--- Entries provided Enclosed Below ---

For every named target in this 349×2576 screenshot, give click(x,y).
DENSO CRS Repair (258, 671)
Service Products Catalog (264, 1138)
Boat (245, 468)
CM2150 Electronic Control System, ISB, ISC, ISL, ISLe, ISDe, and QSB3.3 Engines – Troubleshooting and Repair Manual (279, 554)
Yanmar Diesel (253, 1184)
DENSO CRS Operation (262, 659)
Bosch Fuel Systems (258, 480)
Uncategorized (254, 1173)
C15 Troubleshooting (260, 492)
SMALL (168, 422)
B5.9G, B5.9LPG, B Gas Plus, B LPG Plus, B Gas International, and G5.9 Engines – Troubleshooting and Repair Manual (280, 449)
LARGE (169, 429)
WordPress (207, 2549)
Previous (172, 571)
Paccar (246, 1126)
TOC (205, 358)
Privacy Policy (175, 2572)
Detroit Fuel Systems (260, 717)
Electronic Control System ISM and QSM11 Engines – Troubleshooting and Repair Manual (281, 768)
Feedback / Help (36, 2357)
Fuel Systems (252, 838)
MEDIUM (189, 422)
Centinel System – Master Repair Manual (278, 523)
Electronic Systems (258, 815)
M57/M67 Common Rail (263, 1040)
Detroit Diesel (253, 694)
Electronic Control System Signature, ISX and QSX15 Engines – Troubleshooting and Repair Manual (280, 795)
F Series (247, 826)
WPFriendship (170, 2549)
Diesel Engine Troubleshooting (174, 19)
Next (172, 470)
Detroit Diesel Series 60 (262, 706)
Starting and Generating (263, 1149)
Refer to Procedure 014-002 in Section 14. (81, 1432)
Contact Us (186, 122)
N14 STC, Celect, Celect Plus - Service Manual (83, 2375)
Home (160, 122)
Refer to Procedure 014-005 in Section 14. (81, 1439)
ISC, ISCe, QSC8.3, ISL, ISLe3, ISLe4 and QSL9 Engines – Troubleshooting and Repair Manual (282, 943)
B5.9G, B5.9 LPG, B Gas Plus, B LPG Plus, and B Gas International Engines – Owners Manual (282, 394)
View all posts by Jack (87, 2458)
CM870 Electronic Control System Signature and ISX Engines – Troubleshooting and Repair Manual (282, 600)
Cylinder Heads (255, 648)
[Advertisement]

--- End of Enclosed Entries provided ---

*Prompt*
Please return all lines from the records that hold the word "DENSO".

*Response below*
DENSO CRS Repair (258, 671)
DENSO CRS Operation (262, 659)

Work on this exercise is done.